Más que un reto podemos hablar de una necesidad imperiosa. La única vía para que la sociedad sepa lo que es la celiaquía, es comunicarlo, explicarlo con detalle y desde las distintas perspectivas y ámbitos que afectan a la enfermedad y a los que la padecemos. Porque somos muchos, somos un mercado por explotar al que han estado dando siempre de lado, y quizás la única manera de llamar la atención de la sociedad, sea tirando de los números, del negocio.

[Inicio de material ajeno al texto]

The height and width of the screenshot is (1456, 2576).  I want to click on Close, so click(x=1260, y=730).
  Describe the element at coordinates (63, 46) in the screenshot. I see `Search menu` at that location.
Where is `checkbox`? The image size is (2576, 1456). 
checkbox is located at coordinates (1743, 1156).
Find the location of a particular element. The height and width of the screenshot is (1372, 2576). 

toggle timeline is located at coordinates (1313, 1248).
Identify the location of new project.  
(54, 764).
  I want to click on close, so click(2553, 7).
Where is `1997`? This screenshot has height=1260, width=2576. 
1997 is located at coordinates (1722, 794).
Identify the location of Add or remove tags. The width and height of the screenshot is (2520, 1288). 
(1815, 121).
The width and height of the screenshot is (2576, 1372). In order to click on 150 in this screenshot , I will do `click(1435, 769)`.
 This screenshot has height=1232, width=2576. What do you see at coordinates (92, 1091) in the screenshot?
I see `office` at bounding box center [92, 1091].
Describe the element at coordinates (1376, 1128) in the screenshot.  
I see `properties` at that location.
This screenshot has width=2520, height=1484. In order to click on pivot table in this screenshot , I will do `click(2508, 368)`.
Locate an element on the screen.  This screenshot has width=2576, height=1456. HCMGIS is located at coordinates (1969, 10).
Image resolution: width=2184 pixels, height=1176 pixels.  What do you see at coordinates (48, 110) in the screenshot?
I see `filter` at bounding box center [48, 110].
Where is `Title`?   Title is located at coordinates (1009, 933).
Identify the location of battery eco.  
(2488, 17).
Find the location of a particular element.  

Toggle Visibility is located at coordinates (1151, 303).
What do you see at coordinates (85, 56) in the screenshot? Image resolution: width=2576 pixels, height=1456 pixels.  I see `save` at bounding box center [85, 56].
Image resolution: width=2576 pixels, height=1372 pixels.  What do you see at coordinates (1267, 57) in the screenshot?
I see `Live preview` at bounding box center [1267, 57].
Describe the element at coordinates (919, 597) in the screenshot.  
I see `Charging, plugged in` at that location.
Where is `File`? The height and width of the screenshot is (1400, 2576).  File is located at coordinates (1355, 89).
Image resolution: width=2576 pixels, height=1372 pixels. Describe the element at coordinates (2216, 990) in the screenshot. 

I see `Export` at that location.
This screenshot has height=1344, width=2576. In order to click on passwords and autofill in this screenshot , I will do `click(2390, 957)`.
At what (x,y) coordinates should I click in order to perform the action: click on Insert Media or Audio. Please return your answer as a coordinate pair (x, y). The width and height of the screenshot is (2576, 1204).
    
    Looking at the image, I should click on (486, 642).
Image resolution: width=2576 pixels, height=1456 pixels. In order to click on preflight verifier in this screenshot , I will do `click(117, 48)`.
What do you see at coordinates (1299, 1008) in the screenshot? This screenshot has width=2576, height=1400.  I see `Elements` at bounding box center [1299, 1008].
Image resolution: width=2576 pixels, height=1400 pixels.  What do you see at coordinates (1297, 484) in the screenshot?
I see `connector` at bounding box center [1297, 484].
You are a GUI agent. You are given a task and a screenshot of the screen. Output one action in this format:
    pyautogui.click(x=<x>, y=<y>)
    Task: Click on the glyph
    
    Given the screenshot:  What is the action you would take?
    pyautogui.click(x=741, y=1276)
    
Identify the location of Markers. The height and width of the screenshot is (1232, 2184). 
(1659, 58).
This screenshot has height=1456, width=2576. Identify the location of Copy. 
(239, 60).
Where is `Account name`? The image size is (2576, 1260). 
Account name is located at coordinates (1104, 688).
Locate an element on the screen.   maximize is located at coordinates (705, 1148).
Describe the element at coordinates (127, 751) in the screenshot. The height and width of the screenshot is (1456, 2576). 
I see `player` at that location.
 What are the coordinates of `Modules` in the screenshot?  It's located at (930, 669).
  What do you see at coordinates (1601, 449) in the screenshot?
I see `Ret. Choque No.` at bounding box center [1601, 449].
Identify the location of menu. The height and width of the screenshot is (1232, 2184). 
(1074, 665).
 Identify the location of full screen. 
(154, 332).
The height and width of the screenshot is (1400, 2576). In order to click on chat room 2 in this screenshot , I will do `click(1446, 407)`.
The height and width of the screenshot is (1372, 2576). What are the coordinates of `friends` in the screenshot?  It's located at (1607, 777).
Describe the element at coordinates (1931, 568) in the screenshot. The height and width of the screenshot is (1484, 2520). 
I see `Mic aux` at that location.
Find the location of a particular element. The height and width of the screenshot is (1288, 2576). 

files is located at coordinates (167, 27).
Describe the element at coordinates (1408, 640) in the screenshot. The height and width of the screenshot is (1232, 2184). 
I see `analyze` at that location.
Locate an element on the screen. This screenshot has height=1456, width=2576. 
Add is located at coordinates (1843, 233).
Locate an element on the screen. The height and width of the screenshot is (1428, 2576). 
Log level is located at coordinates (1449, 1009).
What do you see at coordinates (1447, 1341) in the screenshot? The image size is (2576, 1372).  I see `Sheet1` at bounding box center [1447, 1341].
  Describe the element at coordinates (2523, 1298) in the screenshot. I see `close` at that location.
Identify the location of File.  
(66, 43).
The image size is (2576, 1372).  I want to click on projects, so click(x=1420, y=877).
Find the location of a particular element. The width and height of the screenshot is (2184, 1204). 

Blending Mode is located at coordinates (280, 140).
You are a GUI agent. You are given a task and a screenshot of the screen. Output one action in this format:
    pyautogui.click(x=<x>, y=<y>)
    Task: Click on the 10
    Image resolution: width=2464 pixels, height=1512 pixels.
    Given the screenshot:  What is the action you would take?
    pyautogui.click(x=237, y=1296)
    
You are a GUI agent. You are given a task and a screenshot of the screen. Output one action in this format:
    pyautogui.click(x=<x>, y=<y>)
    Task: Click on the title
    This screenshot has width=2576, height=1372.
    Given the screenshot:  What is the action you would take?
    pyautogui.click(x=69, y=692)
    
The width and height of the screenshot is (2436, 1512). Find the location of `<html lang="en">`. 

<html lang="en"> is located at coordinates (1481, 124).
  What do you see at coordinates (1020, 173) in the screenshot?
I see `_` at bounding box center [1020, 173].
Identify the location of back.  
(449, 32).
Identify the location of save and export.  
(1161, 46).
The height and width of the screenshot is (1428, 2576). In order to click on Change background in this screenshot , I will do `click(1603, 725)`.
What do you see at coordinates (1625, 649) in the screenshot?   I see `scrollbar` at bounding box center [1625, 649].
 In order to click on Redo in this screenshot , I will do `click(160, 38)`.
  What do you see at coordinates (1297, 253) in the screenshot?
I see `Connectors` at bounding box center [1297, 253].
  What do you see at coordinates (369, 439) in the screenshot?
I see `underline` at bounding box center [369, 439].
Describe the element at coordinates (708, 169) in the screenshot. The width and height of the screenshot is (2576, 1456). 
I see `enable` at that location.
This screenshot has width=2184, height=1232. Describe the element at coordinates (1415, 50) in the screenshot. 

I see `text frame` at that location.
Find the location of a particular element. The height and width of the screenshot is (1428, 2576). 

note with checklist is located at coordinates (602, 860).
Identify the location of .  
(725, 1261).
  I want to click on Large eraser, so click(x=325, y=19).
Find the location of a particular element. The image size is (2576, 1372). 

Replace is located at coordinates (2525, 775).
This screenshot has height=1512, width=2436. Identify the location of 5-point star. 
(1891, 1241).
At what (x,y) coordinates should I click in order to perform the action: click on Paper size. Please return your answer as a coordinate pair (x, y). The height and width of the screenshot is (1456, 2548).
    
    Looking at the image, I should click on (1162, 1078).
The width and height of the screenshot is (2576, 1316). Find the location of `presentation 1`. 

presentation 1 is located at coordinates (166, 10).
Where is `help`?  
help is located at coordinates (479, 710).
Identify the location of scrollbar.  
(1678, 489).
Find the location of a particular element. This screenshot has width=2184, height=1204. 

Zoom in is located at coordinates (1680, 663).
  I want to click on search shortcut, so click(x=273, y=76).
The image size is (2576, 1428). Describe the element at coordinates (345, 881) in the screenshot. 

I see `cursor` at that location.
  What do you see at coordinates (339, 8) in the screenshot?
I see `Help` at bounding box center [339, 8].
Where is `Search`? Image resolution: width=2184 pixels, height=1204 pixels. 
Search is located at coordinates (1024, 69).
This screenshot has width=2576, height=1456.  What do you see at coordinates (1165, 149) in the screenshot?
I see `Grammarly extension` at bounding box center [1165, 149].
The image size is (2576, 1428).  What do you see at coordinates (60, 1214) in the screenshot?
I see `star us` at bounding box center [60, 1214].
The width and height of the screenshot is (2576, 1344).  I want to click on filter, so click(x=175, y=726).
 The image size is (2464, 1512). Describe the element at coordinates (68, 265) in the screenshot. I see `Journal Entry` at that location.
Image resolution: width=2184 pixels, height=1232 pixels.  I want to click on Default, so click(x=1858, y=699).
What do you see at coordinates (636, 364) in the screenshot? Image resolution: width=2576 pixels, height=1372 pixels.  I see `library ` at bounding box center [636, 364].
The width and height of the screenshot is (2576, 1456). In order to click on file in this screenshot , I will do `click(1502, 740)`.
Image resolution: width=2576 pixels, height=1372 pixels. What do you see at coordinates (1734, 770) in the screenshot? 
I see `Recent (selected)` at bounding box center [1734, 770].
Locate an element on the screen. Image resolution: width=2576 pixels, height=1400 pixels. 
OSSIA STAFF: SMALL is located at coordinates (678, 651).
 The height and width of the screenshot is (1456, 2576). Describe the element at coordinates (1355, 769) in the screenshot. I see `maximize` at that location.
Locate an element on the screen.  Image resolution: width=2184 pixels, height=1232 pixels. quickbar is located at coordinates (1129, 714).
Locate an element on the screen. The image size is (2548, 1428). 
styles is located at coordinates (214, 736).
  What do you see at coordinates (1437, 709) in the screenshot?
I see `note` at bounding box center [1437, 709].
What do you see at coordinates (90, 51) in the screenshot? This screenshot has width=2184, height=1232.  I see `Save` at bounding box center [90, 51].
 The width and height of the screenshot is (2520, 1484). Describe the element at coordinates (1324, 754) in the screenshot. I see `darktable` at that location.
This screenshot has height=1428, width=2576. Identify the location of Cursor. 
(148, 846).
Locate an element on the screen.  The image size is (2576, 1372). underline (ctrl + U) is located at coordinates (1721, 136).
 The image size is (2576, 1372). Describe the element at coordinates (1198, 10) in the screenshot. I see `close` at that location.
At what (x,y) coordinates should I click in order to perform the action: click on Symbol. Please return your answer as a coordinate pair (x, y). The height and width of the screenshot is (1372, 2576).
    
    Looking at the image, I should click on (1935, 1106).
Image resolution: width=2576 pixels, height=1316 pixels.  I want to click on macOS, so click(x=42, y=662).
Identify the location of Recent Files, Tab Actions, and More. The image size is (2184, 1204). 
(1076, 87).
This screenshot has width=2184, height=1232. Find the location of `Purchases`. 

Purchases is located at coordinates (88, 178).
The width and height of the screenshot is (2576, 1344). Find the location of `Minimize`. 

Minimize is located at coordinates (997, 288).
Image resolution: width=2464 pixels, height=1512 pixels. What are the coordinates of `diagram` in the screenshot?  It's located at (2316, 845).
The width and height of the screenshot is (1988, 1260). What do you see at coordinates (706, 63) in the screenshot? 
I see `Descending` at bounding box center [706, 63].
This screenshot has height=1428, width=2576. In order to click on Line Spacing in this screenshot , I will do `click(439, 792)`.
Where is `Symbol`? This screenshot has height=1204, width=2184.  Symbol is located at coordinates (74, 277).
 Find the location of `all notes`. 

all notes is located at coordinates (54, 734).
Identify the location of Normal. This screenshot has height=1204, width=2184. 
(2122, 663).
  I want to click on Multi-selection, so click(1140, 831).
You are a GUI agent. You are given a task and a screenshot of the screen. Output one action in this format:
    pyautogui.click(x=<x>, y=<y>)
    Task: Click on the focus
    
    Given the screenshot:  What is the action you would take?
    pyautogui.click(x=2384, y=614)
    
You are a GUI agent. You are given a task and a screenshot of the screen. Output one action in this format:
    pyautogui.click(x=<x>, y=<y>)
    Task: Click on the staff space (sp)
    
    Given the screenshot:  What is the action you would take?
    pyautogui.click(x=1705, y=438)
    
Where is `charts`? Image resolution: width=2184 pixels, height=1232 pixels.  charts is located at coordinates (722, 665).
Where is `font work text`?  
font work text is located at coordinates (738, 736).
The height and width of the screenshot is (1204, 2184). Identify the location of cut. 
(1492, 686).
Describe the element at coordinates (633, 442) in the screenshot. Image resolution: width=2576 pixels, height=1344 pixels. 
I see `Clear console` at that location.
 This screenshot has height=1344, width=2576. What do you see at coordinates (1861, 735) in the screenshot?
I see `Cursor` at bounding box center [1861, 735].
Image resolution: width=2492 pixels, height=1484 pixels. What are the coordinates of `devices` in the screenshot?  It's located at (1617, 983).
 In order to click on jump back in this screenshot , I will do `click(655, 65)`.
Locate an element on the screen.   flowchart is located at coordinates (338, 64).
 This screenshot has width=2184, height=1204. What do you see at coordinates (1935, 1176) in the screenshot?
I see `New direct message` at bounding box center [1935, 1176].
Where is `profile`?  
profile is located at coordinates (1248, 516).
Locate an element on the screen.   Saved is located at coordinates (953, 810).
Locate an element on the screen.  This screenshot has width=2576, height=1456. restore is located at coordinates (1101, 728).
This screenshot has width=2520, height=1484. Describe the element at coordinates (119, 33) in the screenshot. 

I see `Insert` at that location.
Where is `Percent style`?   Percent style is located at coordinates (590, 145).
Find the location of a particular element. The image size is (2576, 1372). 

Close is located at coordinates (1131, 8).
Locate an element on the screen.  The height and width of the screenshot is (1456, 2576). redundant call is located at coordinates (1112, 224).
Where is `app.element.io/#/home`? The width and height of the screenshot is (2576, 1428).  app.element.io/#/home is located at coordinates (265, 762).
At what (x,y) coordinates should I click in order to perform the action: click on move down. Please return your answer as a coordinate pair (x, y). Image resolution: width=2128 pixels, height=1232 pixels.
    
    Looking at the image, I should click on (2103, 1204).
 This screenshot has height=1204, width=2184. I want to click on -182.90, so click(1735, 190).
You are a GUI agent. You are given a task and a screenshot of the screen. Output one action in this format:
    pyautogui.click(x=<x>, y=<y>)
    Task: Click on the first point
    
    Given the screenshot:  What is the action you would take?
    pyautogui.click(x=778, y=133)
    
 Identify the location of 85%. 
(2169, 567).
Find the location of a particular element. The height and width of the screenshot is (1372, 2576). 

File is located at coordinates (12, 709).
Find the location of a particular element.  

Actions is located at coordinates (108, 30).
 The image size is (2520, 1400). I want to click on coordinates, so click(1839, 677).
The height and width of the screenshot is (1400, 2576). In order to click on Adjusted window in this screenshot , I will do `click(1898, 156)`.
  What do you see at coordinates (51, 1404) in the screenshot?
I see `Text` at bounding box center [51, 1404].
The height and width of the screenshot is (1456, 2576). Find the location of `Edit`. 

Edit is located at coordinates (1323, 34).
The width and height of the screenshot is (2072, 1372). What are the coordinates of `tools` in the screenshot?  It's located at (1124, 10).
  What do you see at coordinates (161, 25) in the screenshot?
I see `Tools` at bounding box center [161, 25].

Y todo esto se consigue unificando mensajes y criterios. Explicar lo que es la celiaquía, es fundamental, pero explicar las consecuencias de la celiaquía lo es todavía más, para que la gente que nos rodea sepa que es mejor si comes con un celiaco ir a un restaurante que tenga opciones para celiacos. Y ya no sólo en nuestro grupo de amigos, es una labor de concienciación que tiene que empezar en nosotros. Tenemos que acostumbrarnos a ir principalmente a aquellos sitios que nos tienen en cuenta, por dos cosas: la primera por nuestra tranquilidad y salud, y la segunda, para ayudarnos a todos. Acudiendo a los pequeños obradores y a los restaurantes con opciones para nosotros, agradecemos el esfuerzo que hacen y les confirmamos que además de ser un colectivo con un problema, también somos un mercado.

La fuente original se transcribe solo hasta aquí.